At Zepick Cardiology, we know the importance of good health habits. There are many factors that increase your risk for cardiovascular disease including weight gain and obesity. Identifying what is putting someone’s heart health at risk helps us provide complete care for our patients. With this new sleep research, we can better understand how sleep plays a role in heart disease and create strategies for improving our patients’ health.
Effects of Being Awake Half the Night
What happens if you only get a half night’s sleep for two weeks? Will that make you gain weight? That’s what a study that recently concluded sought to find out.
Participants were limited to getting only 4 hours of sleep. Over two weeks, researchers tracked their body composition and what they ate. Would they eat the same amount of food as a control group? Would they eat more?
The answer was clear. The group who got only four hours of sleep each night increased how many calories they consumed compared to the group getting a full night’s sleep.
People who had a poor night’s sleep ate on average 300 calories more each day. To put that in context to weight gain, if consuming 3500 calories equals one pound of weight gain, a person eating an extra 300 calories daily would gain one pound about every 12 days. After a year of this, they would gain about 30 pounds.
What We Eat When We Are Sleep Deprived
These participants weren’t just eating more calories, the foods they chose were less nutritious.
This 4-hour sleep group primarily opted for foods higher in protein and fat. While both are important parts of a healthy diet, eating too many fatty meats and cheeses can exacerbate your risk for heart disease.
Research shows the best diet for optimum heart health is a Pesco-Mediterranean Diet.
Sleeplessness: More Than Just Weight Gain
Simply gaining a few pounds is not a big problem. But where you gain fat can be.
In this sleep study, people who didn’t get enough sleep typically gained about a pound over the two weeks. Researchers looked specifically to determine what kind of weight gain is created by a loss of sleep.

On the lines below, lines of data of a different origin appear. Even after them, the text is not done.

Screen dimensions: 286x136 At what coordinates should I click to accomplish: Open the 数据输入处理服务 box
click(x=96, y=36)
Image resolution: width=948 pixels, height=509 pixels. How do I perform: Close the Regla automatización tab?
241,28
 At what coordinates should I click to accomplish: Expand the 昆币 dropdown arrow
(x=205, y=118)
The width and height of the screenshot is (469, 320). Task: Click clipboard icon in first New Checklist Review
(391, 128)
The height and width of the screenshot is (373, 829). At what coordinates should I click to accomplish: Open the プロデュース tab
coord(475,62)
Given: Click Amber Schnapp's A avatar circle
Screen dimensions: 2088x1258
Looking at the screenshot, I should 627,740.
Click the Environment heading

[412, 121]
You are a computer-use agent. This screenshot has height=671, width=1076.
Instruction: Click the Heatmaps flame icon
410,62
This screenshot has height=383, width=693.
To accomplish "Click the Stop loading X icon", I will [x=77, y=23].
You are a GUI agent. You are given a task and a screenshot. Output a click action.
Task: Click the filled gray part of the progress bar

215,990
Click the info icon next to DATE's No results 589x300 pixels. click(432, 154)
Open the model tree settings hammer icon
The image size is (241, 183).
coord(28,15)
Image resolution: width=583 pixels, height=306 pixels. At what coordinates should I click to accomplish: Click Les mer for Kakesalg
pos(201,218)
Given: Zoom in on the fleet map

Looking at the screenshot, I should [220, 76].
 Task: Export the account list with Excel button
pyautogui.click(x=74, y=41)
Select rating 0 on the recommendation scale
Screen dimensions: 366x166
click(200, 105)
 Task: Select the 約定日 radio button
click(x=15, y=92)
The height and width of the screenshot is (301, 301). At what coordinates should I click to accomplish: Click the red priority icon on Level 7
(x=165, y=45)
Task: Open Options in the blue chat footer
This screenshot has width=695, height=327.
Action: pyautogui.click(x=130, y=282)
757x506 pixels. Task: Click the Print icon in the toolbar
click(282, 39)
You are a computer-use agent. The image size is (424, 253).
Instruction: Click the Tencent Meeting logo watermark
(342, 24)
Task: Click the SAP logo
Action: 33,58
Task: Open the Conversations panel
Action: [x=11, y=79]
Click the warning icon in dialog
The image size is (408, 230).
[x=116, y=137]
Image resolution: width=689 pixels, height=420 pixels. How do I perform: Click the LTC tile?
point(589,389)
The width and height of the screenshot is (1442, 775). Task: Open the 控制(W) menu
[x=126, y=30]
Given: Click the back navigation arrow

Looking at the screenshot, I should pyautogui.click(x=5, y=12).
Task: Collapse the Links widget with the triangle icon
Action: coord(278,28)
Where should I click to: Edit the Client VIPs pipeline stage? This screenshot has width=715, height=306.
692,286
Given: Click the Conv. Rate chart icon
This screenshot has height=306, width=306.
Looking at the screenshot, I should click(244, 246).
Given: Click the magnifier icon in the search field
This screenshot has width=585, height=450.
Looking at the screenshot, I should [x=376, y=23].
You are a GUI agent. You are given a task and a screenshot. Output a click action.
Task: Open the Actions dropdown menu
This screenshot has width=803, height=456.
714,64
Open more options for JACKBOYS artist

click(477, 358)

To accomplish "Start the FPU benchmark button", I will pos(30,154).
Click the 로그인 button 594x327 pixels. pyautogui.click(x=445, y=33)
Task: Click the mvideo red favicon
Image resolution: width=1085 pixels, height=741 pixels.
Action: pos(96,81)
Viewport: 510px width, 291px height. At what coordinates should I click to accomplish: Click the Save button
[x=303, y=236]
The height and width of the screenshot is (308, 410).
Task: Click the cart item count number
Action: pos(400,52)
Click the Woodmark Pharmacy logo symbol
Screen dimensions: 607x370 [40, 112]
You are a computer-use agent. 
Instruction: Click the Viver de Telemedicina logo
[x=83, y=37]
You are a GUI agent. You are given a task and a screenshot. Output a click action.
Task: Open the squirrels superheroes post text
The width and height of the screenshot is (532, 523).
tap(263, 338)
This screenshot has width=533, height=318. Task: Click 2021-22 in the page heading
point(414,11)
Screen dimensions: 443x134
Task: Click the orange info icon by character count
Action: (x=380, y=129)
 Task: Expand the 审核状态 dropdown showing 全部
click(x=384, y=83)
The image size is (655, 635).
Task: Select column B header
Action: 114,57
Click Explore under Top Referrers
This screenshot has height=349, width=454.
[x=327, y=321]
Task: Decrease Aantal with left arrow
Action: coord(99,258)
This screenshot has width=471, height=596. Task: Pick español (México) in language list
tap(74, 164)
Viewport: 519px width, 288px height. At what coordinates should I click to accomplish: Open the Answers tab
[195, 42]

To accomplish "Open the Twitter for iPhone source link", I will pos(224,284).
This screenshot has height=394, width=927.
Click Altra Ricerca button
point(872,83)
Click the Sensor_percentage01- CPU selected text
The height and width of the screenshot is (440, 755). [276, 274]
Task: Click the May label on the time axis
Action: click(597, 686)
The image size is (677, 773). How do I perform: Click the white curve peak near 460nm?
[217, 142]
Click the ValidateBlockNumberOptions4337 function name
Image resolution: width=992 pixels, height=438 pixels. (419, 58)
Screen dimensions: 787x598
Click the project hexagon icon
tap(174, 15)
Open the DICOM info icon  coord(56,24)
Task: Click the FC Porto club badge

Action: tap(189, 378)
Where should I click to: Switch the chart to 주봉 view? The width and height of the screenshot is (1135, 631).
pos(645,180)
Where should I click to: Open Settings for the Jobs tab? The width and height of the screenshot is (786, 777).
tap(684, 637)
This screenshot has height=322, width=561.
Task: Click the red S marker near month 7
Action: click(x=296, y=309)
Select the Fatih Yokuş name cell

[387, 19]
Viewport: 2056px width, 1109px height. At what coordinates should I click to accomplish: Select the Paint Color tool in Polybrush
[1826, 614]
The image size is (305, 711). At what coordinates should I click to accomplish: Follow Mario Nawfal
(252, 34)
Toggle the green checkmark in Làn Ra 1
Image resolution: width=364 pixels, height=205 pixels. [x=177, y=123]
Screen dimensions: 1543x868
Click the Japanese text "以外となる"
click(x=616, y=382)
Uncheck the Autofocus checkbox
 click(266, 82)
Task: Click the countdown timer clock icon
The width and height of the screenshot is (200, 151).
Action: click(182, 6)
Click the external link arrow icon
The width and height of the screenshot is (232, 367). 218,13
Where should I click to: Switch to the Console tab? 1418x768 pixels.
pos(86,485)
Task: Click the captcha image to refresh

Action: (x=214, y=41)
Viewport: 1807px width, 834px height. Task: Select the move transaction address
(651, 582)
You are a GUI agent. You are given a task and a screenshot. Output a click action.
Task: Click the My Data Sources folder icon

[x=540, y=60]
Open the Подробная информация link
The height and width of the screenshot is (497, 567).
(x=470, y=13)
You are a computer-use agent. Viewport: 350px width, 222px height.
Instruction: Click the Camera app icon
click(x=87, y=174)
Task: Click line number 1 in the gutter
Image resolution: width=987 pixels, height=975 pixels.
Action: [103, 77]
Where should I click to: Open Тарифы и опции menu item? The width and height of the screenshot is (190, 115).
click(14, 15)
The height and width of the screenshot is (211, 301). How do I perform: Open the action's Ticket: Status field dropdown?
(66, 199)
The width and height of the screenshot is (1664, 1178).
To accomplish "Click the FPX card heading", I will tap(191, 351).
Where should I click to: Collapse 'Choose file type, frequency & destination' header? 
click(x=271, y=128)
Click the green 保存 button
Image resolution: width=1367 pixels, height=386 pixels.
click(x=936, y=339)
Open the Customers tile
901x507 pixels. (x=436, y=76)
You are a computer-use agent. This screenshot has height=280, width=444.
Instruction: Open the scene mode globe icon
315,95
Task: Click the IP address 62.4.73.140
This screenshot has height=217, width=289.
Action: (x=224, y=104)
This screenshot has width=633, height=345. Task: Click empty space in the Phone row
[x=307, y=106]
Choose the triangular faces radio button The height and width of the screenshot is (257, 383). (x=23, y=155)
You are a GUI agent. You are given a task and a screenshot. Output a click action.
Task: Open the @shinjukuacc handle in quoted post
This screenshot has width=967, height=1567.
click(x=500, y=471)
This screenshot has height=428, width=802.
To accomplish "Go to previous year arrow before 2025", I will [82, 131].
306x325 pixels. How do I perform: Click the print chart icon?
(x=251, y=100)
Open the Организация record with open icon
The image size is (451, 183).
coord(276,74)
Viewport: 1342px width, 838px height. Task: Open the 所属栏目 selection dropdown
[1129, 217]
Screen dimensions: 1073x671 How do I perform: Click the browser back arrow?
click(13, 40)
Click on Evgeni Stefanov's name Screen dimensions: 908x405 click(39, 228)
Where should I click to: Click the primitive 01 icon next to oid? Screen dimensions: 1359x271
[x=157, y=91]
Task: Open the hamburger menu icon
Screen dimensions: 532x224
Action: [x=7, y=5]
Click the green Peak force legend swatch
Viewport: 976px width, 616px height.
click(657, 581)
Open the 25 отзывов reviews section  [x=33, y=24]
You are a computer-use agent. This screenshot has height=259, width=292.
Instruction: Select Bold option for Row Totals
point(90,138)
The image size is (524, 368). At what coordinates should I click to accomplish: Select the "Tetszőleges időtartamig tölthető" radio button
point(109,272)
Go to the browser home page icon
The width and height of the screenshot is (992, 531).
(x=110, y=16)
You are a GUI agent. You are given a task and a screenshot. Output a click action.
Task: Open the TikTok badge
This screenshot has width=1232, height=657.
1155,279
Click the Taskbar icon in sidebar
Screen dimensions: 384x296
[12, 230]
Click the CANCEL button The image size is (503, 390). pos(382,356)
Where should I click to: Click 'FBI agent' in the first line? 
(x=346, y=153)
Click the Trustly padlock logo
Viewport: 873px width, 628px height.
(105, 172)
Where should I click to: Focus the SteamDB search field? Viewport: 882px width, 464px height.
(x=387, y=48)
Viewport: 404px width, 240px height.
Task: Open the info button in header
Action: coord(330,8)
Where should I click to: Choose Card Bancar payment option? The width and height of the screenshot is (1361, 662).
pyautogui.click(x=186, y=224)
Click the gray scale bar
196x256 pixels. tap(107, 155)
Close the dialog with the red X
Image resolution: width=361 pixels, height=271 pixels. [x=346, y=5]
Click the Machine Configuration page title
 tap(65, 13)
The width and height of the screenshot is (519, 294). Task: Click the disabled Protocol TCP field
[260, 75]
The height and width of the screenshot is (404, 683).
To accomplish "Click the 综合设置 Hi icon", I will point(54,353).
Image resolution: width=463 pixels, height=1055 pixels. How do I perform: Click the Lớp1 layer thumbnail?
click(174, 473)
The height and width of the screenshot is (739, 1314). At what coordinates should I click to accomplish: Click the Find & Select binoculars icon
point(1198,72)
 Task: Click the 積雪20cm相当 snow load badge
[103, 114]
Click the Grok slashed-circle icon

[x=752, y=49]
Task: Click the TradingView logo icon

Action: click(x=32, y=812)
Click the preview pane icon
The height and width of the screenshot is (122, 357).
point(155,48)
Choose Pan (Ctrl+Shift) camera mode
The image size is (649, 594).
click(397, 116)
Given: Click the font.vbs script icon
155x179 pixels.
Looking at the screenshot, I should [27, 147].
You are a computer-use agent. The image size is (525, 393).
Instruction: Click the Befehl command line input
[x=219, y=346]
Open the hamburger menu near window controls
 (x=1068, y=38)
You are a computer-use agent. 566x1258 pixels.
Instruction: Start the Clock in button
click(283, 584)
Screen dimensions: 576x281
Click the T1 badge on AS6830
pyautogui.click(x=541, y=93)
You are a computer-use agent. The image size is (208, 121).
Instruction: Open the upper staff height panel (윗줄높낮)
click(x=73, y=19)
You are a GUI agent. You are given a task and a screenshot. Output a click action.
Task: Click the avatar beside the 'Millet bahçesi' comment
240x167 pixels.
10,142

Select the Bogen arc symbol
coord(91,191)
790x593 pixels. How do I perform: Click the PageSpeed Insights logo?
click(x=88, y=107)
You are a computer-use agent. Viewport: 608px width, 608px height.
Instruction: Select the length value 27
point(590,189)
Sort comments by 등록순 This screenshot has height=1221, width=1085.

For healthy individuals, overeating primarily causes more subcutaneous fat, the fat found under the skin. But the participants getting a half night’s sleep saw fat growth of a different kind, an increase in their visceral fat. Visceral fat is located between your internal organs. This is a particularly problematic fat as it hurts your health more than fat located elsewhere in the body.
Having more visceral fat puts you at greater risk for certain health problems such as heart disease, type 2 diabetes, and stroke.
A small increase in fat was found in some people in the control group getting a good night’s sleep. However, it was not an increase in visceral fat. This finding further supports the link between sleep loss and visceral fat gain.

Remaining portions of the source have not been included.